A vencedora, no entanto, foi a cosplayer Jess, que se vestiu de Dia Kurosawa, da animação japonesa “Love live! Sunshine!!”.
O evento teve ainda “Espaço Geek”, com board games e card games, jogos de tabuleiro, RPG e cartas, e jogos virtuais desenvolvidos por alunos do curso de Jogos Digitais da PUC Minas. Havia ainda uma tatuadora no local para quem quisesse imprimir na pele imagens minimalistas.
DIVERSIDADE
“Nós nos baseamos em alguns pontos para escolher essas pessoas. O primeiro foi a questão da novidade, onde nos pautamos pelas obras que estão sendo lançadas por agora ou artistas que estão surgindo agora. O segundo aspecto foi a diversidade do material, com produções que saíssem do lugar comum ou artistas que se posicionam de maneira diferente. Por fim, consideramos o potencial de novo talento”, explica Seixas.

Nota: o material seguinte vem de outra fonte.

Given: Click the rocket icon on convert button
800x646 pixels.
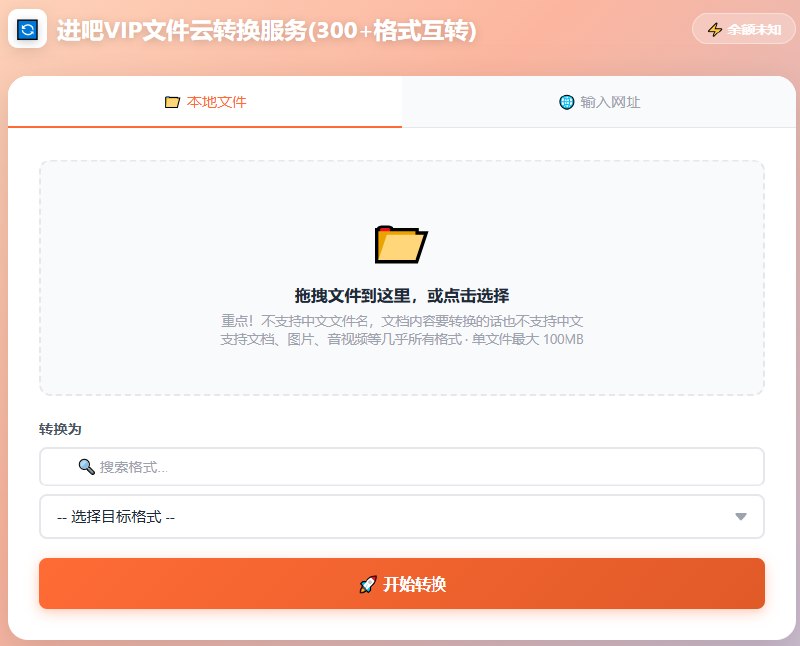Looking at the screenshot, I should (x=367, y=584).
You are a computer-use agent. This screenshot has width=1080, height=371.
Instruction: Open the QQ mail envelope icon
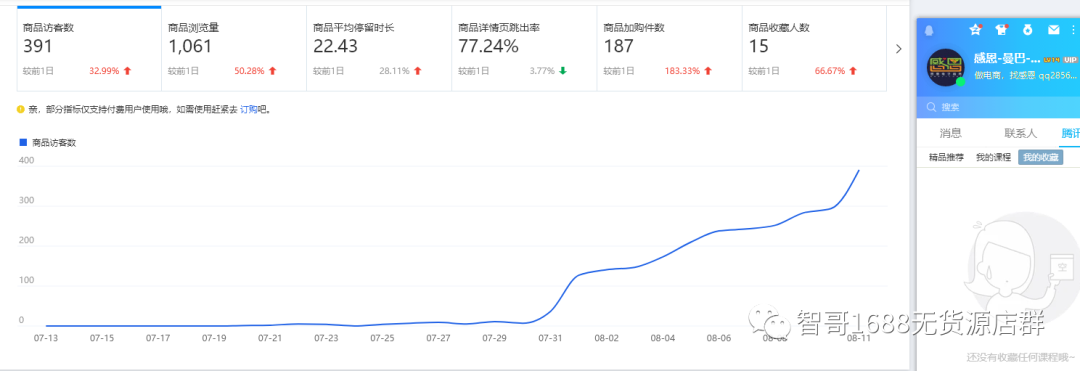(x=1053, y=30)
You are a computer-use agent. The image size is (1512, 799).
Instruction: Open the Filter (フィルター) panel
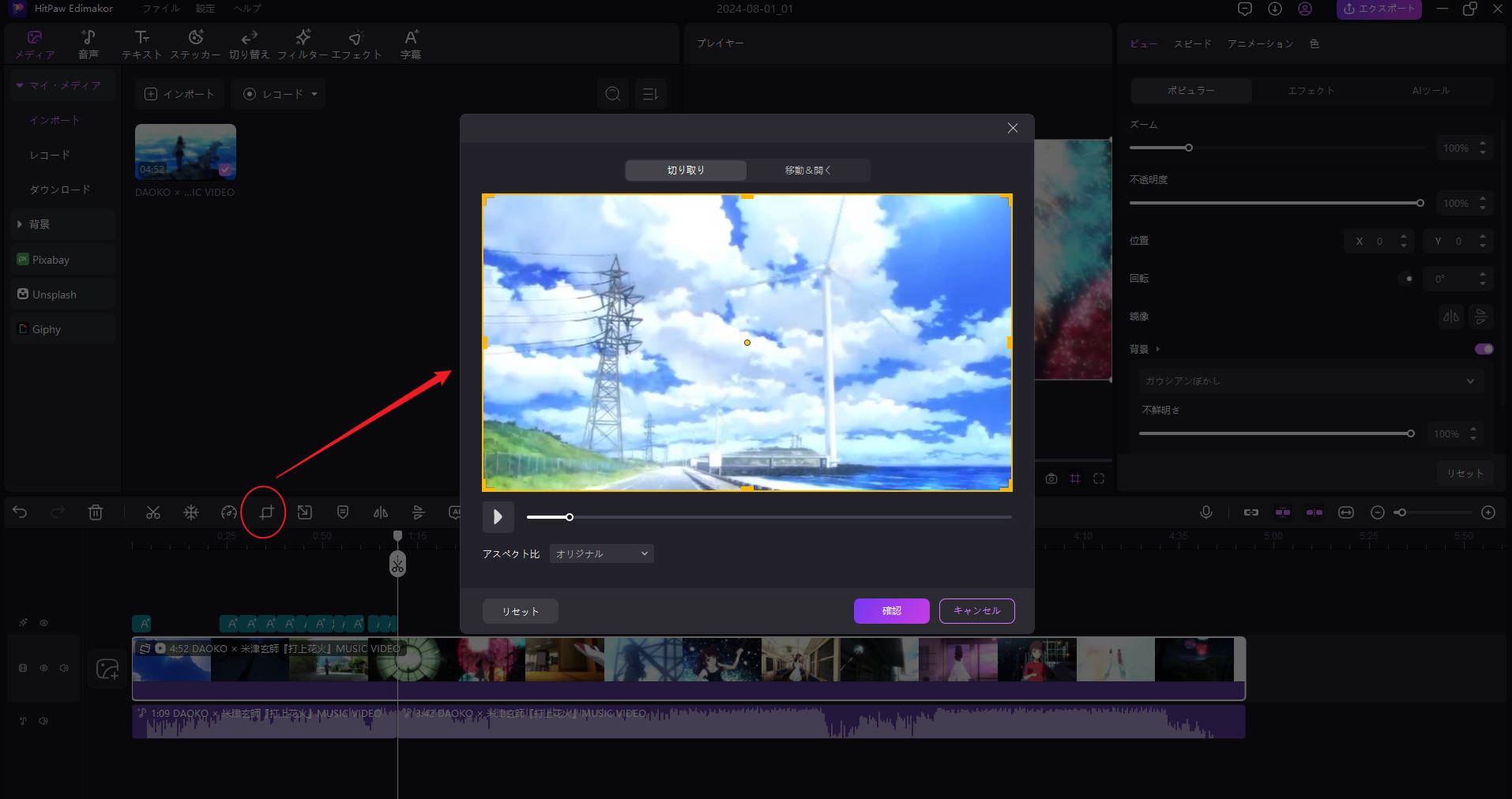point(303,44)
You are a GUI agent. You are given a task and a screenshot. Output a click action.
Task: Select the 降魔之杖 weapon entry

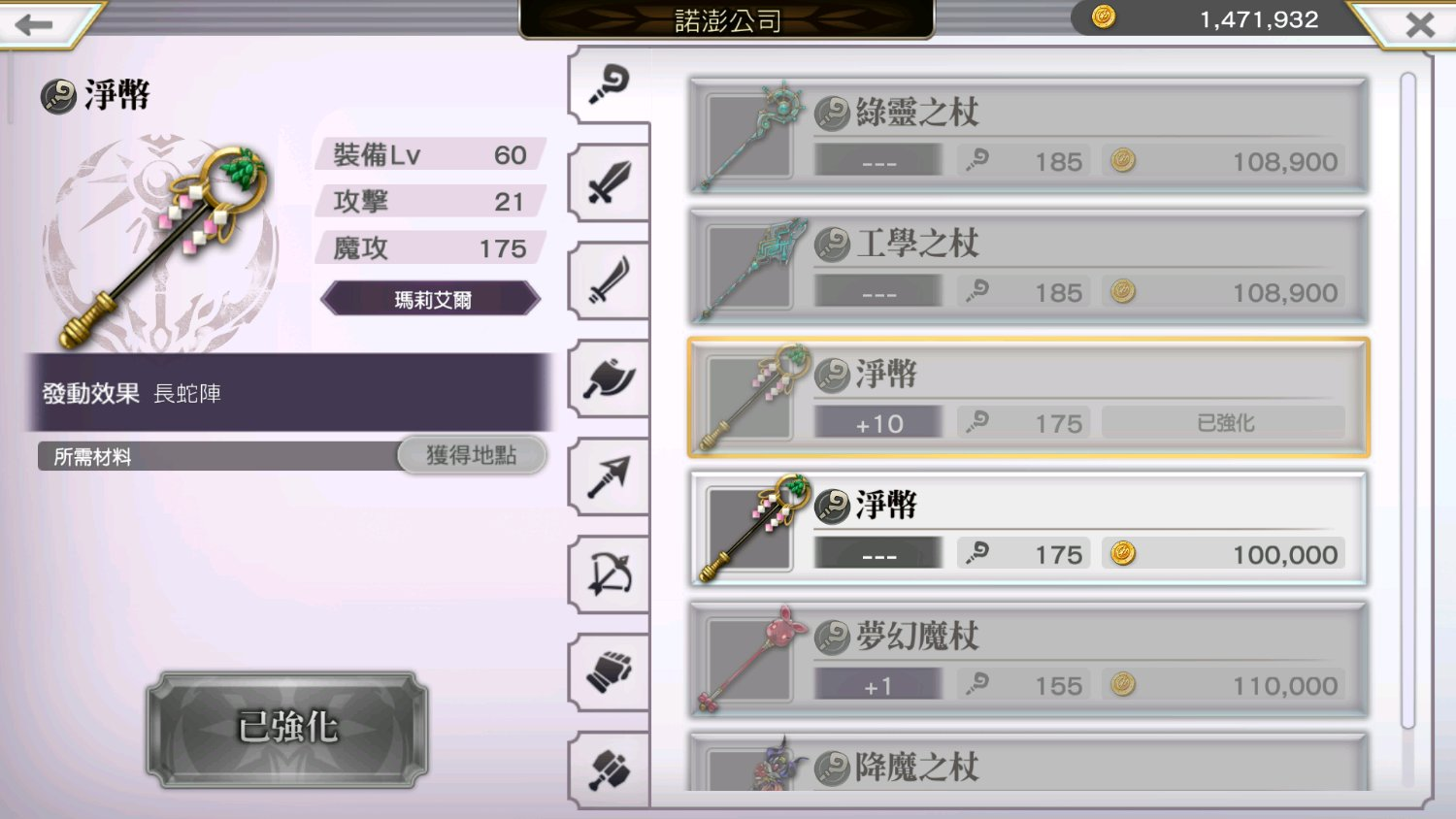click(x=1029, y=762)
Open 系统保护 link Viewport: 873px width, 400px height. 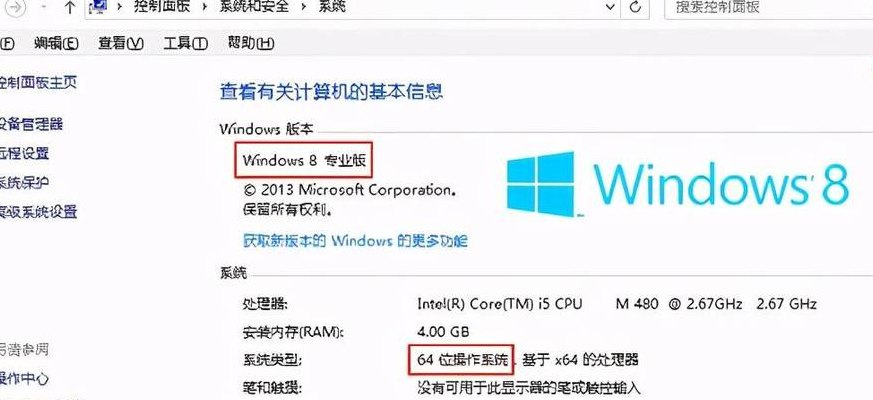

Em relação ao potencial de novo talento, o grupo de curadores se pautaram por dois aspectos distintos: artistas que estão começando, mas que já demonstram domínio da técnica e veteranos que se encaixam nos requisitos de escolha dos curadores e preenchem lacunas no evento.
“Infelizmente, muitas pessoas ficaram de fora, mais de 30 artistas”, lamenta Seixas. “Mas isso é algo que a gente já avaliou para o próximo ano. Vamos aumentar esse número”, finaliza, projetando a próxima edição do evento.